Himalaya desert candles – planting, care and tips

Himalaya desert candles (Eremurus himalaicus)
Himalaya desert candles (Eremurus himalaicus) - by Sten Porse, CC BY-SA 3.0, https://commons.wikimedia.org/w/index.php?curid=2179397

In vivid white, the blossom-candle of the Himalaya desert candles rises into the sky, like a lighthouse in the sunny shrub bed, well worth seeing.

Profile of Himalaya desert candles:

Scientific name: Eremurus himalaicus

Plant family: borage family (Boraginaceae)

Sowing time: late autumn

Planting time: September to October

Flowering period: May to June

Location: sunny

Soil quality: sandy to loamy, nutrient rich, humus rich

These information are for temperate climate!

Use in: flowerbeds, stand alone, group planting, borders, flower garden, prairie garden

Winter hardiness: hardy, USDA Plant Hardiness Zones: 5 (-26 °C / -15 °F)

Bee and insect friendly: Yes

Plant characteristics and classification of Himalaya desert candles

Plant order, origin and occurrence

The Himalaya desert candles (Eremurus himalaicus) comes originally from the northwestern Himalayas and was the first representative of the desert candles in Europe and North America. In the mountains, it thrives, despite extreme climatic conditions, up to an altitude of 3,600 meters (11,800 ft).

Characteristics of Himalaya desert candles


Himalaya desert candles is a bulbous plant that forms flower stalks up to 2 meters (6 ft 8 in) high. You can literally watch the desert candle growing. Typical are fleshy roots with one or two knots.


The summer-green, basal leaves have short hairs on the edge and are sword-shaped. They become over half a meter (20 in) long. Often they die off during flowering. The tuft of leaves should be protected by a cover of brushwood, especially in late frost.


As early as the end of May, the Himalaya desert candles blooms on stems one to two meters (40 to 8ß in) high. The top 80 centimeters (32 in) are covered with white star-shaped flowers, on the outside they are striped brown. The single flowers open from the bottom up.


The brown-black seeds of Eremurus himalaicus sit in a three-part fruit.

Himalaya desert candles – cultivation and care


Like all Eremurus representatives, the plant loves sunny and warm locations in the bed.


Himalaya desert candles has certain requirements: The soil in the bed should be deep and well supplied with nutrients.


The period between the beginning of September and the beginning of October is ideal for planting a desert candle. Moisture or wetness in particular can quickly destroy the rhizomes. Therefore, you should loosen heavy and wet soils with coarse sand or gravel. In windy locations it may make sense to tie up the inflorescences.

Care / Watering / Fertilization

The fruit stands look attractive in winter, so they should not be cut until next spring.

The plant is extremely sensitive to waterlogging.
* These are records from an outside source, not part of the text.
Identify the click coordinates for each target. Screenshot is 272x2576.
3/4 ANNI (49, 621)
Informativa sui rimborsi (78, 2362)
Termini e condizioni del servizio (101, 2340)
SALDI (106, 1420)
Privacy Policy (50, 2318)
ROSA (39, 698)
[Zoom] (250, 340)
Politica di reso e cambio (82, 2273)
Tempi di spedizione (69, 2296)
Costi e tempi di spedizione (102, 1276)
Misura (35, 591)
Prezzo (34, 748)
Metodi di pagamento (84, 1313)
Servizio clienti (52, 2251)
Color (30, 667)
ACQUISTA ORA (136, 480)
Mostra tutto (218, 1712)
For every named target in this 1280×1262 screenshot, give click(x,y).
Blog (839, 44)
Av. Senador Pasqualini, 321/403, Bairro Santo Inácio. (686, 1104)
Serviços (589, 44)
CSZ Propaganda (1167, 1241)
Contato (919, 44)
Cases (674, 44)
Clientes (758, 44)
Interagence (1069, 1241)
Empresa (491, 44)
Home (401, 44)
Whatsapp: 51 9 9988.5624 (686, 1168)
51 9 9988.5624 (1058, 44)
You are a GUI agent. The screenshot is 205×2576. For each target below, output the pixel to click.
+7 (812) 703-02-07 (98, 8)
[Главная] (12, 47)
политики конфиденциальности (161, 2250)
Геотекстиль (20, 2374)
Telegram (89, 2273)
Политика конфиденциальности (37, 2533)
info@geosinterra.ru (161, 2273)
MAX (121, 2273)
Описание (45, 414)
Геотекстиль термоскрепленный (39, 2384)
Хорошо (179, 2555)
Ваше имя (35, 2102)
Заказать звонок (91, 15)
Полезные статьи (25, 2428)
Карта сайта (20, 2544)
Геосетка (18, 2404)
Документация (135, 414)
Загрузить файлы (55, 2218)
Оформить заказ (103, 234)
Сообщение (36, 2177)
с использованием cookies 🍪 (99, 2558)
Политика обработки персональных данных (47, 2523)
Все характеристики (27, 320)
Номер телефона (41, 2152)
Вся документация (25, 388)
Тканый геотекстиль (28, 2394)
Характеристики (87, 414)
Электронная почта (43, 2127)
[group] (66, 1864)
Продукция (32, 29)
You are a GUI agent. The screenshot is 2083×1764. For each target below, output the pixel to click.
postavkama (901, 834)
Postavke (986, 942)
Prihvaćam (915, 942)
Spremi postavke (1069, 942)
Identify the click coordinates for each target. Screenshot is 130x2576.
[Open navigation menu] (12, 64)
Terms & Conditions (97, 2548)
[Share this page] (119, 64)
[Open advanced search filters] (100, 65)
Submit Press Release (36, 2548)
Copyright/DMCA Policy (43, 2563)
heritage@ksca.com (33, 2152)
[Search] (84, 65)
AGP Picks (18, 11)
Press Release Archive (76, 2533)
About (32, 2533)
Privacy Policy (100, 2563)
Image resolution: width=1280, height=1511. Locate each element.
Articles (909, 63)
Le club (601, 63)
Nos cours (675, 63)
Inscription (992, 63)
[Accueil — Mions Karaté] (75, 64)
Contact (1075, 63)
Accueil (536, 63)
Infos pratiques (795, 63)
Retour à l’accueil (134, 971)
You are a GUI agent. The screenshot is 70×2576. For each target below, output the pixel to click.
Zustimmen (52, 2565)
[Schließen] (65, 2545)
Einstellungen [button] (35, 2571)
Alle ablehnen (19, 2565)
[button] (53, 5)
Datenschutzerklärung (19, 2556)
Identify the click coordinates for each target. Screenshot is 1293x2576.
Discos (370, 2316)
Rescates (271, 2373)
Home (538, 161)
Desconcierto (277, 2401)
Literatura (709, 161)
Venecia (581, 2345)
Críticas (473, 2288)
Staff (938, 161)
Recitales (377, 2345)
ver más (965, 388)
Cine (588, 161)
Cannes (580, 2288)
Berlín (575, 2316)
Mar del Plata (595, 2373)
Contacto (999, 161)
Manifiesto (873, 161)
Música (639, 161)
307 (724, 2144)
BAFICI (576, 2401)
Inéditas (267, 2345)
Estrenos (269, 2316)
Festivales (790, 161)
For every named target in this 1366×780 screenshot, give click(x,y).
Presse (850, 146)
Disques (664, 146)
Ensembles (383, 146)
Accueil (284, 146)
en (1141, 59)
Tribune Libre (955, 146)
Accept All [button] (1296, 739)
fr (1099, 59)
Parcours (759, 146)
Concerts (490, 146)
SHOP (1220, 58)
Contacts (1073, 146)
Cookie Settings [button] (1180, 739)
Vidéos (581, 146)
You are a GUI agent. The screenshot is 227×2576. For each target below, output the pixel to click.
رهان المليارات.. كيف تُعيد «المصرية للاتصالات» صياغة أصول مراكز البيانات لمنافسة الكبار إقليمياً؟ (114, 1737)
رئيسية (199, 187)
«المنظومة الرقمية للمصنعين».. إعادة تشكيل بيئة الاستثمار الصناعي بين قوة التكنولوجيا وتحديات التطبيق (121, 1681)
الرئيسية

Drought, on the other hand, does not bother it, everything between dry and fresh water balance is good.

At this point in time you can also give the plants some ripe compost as fertilizer.


Late summer is the appropriate time to split the rhizome. It should still be big enough, otherwise the next bloom will be poor.


The propagation takes place mainly by dividing the root stock. Wherever the location suits, the Himalaya desert candles seed itself. However, you have to wait a few years for the first bloom of the cold germinator, whose seeds are sown before winter.

Diseases and pests

Eremurus himalaicus is extremely robust. Most problems cause waterlogging and wet soil, especially in winter.


The flower is hardy down to -26 °C / -15 °F. It is best to cover the plant with fleece or fir branches before winter.

Use in the garden

The Himalaya desert candles comes into its own because of its distinctive growth as a solitaire. Nevertheless, it is also a team player who feels comfortable in the gravel or prairie garden among other perennials that love drought and sun. The plant sets beautiful accents, for example, with the spherical flowers of the ornamental Allium or other desert candles. The wilting, unsightly leaves can be made to “disappear” under grass clusters. Ground cover plants or catnip, woodland sage, wormwood or milkweed are also suitable for this. For the vase, cut the white flower candles as soon as the lower buds open.